Tanto en Hollywood como en el Capitolio hay una versión oficial sobre el origen de la guerra contra el narcotráfico: que primero los colombianos y luego los mexicanos armaron una densa red de corrupción para proyectar un imperio del mal, responsable de arrebatarle la vida a miles de estadounidenses adictos a las drogas.
Basta repasar los discursos políticos o las cientos de producciones fílmicas sobre el tema para toparse una y otra vez con esta historia. Muchos en México han creído también tal versión, pero ahora contamos con investigaciones especiales —como la publicada hoy por este diario— que refutan este relato ficticio. En realidad, el viaje de la violencia criminal no ha ocurrido de sur a norte del continente, sino que comenzó justo en la frontera entre Estados Unidos y México, la más transitada y, supuestamente, la más vigilada del mundo.

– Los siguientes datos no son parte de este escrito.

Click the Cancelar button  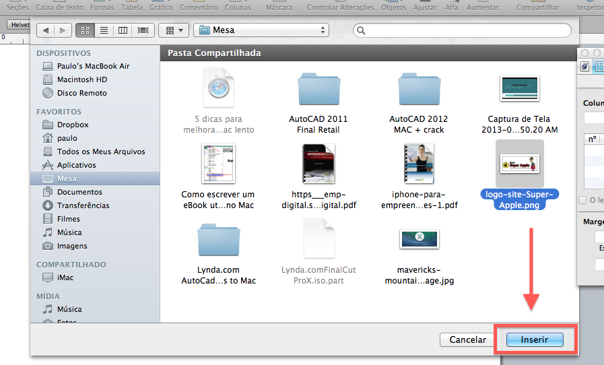pos(467,340)

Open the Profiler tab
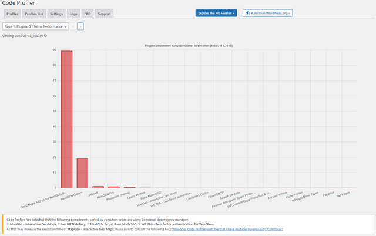pos(12,14)
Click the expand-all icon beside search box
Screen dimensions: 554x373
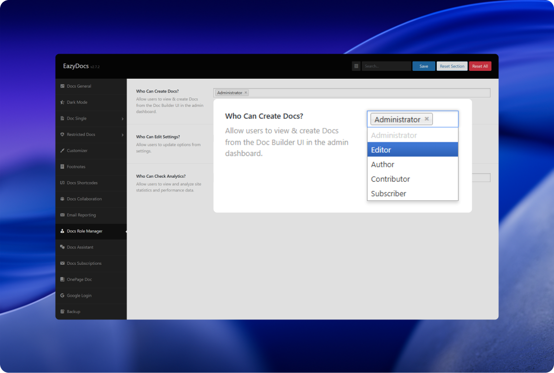tap(356, 66)
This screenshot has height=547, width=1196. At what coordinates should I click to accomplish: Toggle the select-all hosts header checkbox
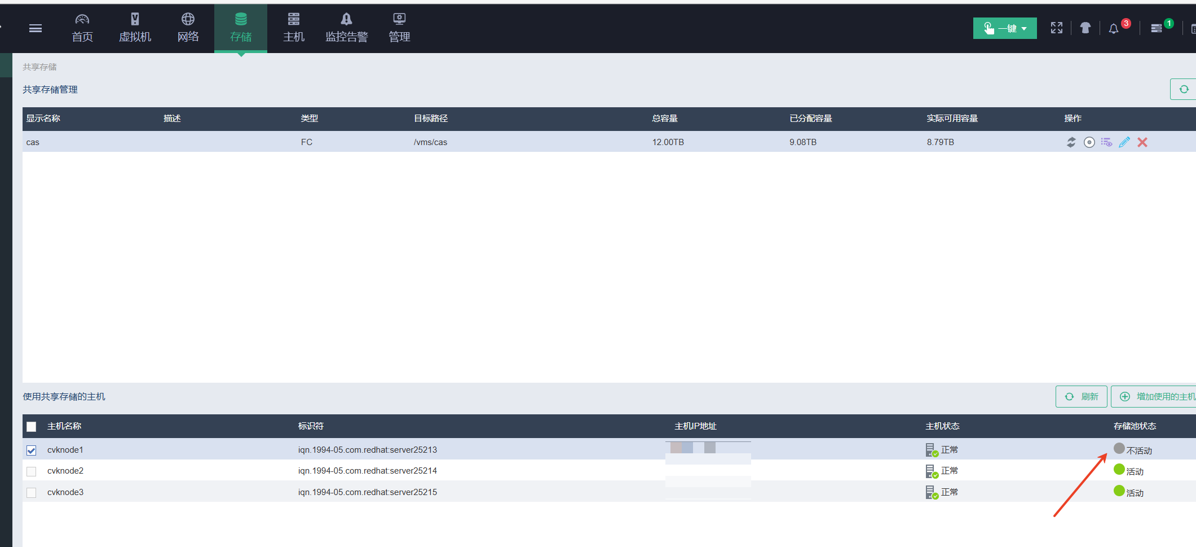click(x=32, y=427)
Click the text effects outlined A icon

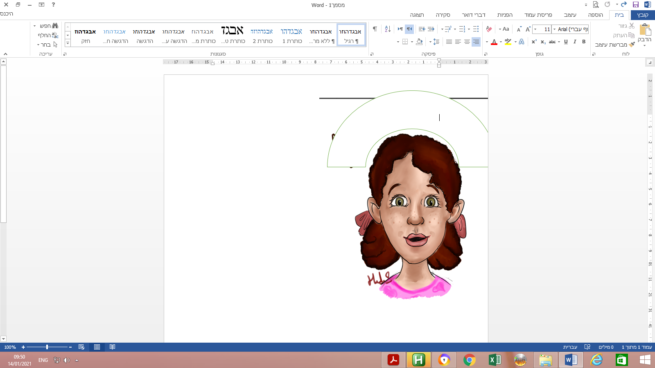click(x=521, y=42)
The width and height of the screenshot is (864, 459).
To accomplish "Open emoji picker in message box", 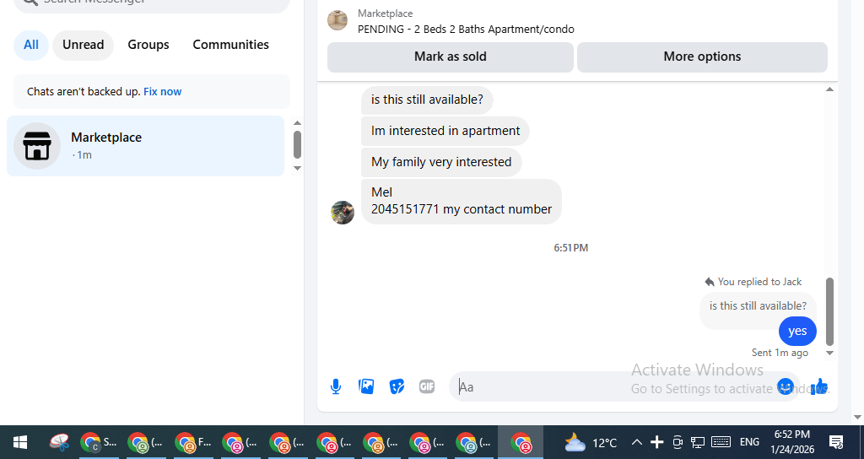I will point(786,386).
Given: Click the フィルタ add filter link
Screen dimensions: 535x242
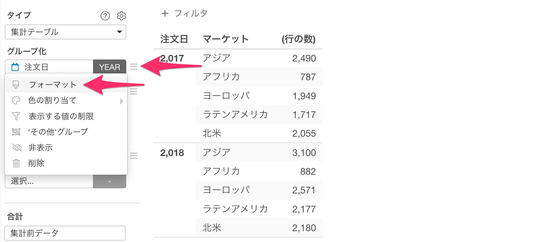Looking at the screenshot, I should coord(191,13).
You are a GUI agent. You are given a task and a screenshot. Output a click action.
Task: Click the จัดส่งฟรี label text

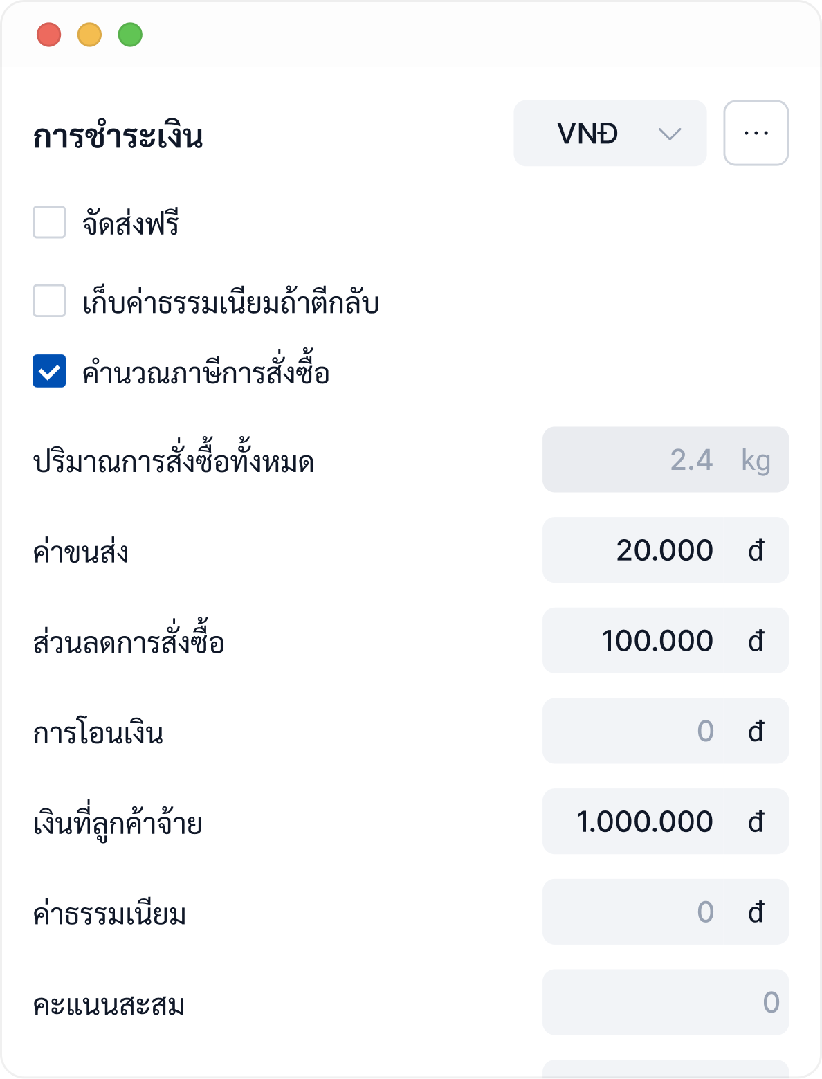point(131,224)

De cada lado del río Bravo las autoridades han pecado de negligencia y son igualmente responsables. Por igual en ambos países la corrupción ha cooptado a funcionarios locales y federales, la ley ha resultado omisa, la impunidad ha sido amplia, el territorio fue cedido a manos de la industria criminal.
No es justo cargarle toda la culpa a los dos países latinoamericanos, Colombia y México. ¿Por qué adjudicarle mayor énfasis sólo a uno de los componentes de esta violenta ecuación?
Jamás ha existido, en realidad, un patio trasero. Desde el principio se ha tratado de un mismo largo y compartido paraíso para la producción, compra, venta y consumo de enervantes.
La única diferencia, en todo caso, entre Estados Unidos y las naciones del sur ha sido la gran capacidad del primero para contarle una historia al resto del mundo, y la falta de habilidad de los segundos para refutarla.